### What this task involves
In the entries below, which lines run from the one containing "Instruction: Open the Arial font dropdown" to the one containing "Open the Compare with dropdown"? Copy exactly those lines, ends included, and no others.

### Supplied information

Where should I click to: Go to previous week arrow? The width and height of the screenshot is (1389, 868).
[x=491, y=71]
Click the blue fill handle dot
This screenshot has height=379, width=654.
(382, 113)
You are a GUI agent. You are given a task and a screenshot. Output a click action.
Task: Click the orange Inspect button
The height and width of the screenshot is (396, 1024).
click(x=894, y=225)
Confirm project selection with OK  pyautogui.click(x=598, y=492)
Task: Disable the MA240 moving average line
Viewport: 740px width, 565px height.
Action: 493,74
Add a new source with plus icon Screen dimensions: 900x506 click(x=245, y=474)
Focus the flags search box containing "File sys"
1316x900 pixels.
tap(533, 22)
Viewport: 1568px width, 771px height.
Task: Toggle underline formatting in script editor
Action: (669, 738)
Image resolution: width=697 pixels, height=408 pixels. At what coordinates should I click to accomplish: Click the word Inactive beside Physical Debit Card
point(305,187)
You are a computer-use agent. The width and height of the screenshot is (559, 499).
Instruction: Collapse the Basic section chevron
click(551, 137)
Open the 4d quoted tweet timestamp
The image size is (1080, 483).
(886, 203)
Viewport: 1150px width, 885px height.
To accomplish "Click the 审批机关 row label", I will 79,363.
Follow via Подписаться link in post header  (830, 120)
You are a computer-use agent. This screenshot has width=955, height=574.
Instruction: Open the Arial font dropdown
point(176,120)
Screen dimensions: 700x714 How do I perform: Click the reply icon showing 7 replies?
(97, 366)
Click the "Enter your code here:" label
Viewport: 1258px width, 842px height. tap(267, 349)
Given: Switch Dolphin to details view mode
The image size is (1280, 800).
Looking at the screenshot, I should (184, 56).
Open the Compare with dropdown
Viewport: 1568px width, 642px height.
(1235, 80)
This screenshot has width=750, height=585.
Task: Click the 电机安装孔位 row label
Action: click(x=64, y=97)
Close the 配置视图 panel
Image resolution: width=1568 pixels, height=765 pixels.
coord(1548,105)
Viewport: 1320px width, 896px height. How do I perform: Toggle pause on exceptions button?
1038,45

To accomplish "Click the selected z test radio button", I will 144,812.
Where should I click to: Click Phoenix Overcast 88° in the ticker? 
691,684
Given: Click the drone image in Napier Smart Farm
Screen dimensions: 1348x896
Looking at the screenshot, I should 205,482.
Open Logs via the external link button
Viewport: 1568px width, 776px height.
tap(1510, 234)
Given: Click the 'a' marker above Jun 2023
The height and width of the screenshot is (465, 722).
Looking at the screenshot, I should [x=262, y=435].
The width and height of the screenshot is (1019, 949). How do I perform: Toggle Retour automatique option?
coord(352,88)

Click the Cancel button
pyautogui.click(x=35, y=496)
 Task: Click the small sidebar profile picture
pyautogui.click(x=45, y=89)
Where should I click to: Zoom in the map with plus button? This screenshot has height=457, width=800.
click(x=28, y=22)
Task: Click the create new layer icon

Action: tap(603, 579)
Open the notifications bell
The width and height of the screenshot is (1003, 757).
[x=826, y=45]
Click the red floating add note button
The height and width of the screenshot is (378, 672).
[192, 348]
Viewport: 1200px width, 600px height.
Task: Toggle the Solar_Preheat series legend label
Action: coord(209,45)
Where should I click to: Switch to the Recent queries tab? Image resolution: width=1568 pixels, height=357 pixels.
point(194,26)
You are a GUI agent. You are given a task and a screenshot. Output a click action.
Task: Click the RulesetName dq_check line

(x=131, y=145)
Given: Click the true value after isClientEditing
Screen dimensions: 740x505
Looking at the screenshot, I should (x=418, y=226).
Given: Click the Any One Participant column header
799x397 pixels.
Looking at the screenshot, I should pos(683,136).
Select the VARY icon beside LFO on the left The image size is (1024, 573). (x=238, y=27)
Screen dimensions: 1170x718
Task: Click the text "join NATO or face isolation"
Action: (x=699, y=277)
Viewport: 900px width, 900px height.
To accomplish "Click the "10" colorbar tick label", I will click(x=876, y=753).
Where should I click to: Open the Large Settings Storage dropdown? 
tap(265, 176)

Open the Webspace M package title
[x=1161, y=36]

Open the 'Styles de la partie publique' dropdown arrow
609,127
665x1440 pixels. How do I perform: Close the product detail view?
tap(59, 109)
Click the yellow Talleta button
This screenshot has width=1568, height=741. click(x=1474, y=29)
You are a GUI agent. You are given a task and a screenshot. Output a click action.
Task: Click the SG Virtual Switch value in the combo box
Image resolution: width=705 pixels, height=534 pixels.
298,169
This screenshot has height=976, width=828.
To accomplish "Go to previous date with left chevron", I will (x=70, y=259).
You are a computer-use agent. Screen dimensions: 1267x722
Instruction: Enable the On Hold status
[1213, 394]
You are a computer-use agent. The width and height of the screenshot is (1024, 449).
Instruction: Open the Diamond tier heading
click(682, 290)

### Answer box
Instruction: Open the Arial font dropdown
point(176,120)
Screen dimensions: 700x714 How do I perform: Click the reply icon showing 7 replies?
(97, 366)
Click the "Enter your code here:" label
Viewport: 1258px width, 842px height. tap(267, 349)
Given: Switch Dolphin to details view mode
The image size is (1280, 800).
Looking at the screenshot, I should (184, 56).
Open the Compare with dropdown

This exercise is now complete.